The U.S. Food and Drug Administration (FDA) has approved the molecularly targeted therapeutic selumetinib (Koselugo) to treat certain pediatric patients with a genetic disorder called neurofibromatosis type 1 (NF1), which causes severe symptoms and complications including a significantly increased risk for developing various types of tumors.
Tumors that develop in patients with NF1 are usually benign, but some people with the condition develop malignant tumors, usually in adolescence or adulthood. Plexiform neurofibromas are tumors that arise in cells that form the covering of peripheral nerves. These benign tumors occur in up to 50 percent of patients with NF1 and can cause pain, disability, and disfigurement. They can also go on to become cancerous.
In many cases, plexiform tumors cannot be removed through surgery and new treatment options are urgently needed. Selumetinib is the first therapeutic approved to treat pediatric patients with this disease.
Research has shown that the growth of plexiform tumors in patients with NF1 is fueled by a signaling pathway that includes proteins called MEK proteins. This led to speculation that therapeutics that target MEK proteins might provide benefit to patients with NF1.
Selumetinib is a MEK-targeted therapeutic. It was approved by the FDA for treating pediatric patients age 2 and older who have NF1–related plexiform neurofibromas that cannot be safely removed surgically.
The approval was based on results from the phase II SPRINT clinical trial, which was sponsored by the National Cancer Institute, that were published in The New England Journal of Medicine. According to the FDA statement, 33 of 50 (66 percent) pediatric patients who received selumetinib through the SPRINT trial had partial tumor shrinkage, and 82 percent of these responses lasted at least 12 months. In addition, many of the children experienced reduced pain, which was one of the most common neurofibroma-related symptoms, along with disfigurement and motor dysfunction.

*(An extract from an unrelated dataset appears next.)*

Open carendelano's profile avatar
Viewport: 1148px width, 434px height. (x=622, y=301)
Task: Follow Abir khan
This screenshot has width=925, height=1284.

At the October 2019 AACR-NCI-EORTC International Conference on Molecular Targets and Cancer Therapeutics in Boston, researchers reported preliminary results from a phase II study of selumetinib in adult NF1 patients who had plexiform neurofibromas. They found that 71 percent of 21 patients who could be evaluated had a partial response. In an AACR press release, the lead author of that study noted that the results are very exciting for adult patients suffering from the effects of plexiform neurofibromas, but that it is important to remember that they are preliminary.
The FDA approval was rendered on April 10, 2020.